July 2009

I am not young. I am a 66 year old American woman schoolteacher, retired. I wanted to add my comment in support of freedom in Iran, as I believe it is not just the youth who would stand for freedom, but the elders as well. We love you who are fighting for freedom in Iran. We pray for your success, God willing, in achieving democracy in your country. God be with you. God bless those who have died in defense of freedom. God Bless the women who have courage to stand---and die.

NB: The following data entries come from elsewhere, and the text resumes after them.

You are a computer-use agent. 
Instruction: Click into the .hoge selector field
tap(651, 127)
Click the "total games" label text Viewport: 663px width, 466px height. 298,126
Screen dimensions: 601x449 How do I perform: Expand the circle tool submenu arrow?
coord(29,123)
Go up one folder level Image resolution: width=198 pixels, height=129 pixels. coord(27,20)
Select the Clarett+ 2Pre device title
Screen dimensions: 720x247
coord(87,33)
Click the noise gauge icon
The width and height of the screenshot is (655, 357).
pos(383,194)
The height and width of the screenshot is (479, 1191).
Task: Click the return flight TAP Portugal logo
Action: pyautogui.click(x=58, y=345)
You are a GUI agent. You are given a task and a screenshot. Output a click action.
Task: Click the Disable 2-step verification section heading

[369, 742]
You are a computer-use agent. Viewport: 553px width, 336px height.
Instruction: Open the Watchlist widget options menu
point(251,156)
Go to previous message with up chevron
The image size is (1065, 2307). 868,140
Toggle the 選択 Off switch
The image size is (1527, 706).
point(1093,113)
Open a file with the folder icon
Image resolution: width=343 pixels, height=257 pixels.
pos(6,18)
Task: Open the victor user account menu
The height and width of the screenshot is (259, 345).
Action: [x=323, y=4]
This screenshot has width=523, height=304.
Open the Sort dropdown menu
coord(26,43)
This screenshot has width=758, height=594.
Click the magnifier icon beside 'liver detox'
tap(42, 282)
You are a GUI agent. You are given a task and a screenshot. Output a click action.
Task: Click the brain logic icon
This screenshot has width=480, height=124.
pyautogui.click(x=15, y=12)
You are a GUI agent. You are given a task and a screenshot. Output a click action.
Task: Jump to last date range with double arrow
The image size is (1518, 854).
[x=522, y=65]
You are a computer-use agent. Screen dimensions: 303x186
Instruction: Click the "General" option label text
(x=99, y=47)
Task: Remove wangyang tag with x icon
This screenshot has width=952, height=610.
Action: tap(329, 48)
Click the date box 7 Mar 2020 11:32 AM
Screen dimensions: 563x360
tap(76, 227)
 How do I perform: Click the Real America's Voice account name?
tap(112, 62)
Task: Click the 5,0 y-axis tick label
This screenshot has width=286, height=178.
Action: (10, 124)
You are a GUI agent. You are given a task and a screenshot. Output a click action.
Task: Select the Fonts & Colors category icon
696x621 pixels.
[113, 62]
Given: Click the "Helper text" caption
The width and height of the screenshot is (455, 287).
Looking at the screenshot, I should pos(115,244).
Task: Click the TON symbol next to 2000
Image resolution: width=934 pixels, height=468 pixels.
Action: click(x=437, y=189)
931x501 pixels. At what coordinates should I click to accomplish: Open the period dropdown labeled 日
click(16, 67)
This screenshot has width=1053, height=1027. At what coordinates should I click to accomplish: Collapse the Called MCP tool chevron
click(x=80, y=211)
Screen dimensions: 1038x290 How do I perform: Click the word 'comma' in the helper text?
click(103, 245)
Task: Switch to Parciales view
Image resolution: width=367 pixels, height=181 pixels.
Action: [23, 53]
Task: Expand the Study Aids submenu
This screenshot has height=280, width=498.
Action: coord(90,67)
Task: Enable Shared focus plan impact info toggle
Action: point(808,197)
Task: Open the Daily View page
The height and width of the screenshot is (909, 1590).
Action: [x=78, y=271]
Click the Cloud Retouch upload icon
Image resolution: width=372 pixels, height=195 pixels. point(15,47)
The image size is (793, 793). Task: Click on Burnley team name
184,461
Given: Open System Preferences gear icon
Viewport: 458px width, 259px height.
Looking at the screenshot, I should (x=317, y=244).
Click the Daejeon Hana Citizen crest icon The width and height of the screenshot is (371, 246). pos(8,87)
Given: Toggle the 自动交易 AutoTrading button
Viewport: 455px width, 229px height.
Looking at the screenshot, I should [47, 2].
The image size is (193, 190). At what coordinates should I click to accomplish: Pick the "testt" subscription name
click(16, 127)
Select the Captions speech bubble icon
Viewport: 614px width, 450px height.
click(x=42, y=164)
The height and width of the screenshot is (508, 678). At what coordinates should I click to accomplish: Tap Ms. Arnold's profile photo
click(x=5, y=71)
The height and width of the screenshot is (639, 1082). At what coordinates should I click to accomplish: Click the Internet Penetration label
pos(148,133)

--Posted on The Boston Globe's website by Eleaner Morgan June 22, 09


We’re sporting green, up on the hill. No, not just the gardens—although they’re looking lush and verdant with all the rain and cool weather—but as a show of support to those protesting in Iran. We listen to reports on NPR each morning as we drive to work, anxious to hear if the demonstrators have won any ground, or if they’ve been beaten back by riot squads. When D was a student in Paris during the 70’s, he met a Persian woman who had left Iran with her family to escape the dictatorship of the shah. Now, a generation later, this woman’s children could be back on the streets in Tehran, protesting their lack of freedom under the current regime. These daily protests are, in a way, a bookend to all those purple-inked pointer fingers we saw on the news after the first popular elections in Iraq, following the overthrow of Saddam Hussein. A reminder that democracy doesn’t necessarily equal freedom.

So, we carry around in our thoughts the green that has become the symbol of this Iranian citizens’ uprising. We give small signs of support to the Persian family that runs our favorite take-out pizza place, asking them about the green ribbons they wear on their wrists, talking with them about their family back in Iran, commenting on the Iranian soccer team’s green armbands at a recent World Cup qualifying match. Whether Mousavi would a better or fairer ruler than Ahmadinejad is anyone’s guess, but that the hundreds of thousands of marchers in Iran each day want change is unquestionable.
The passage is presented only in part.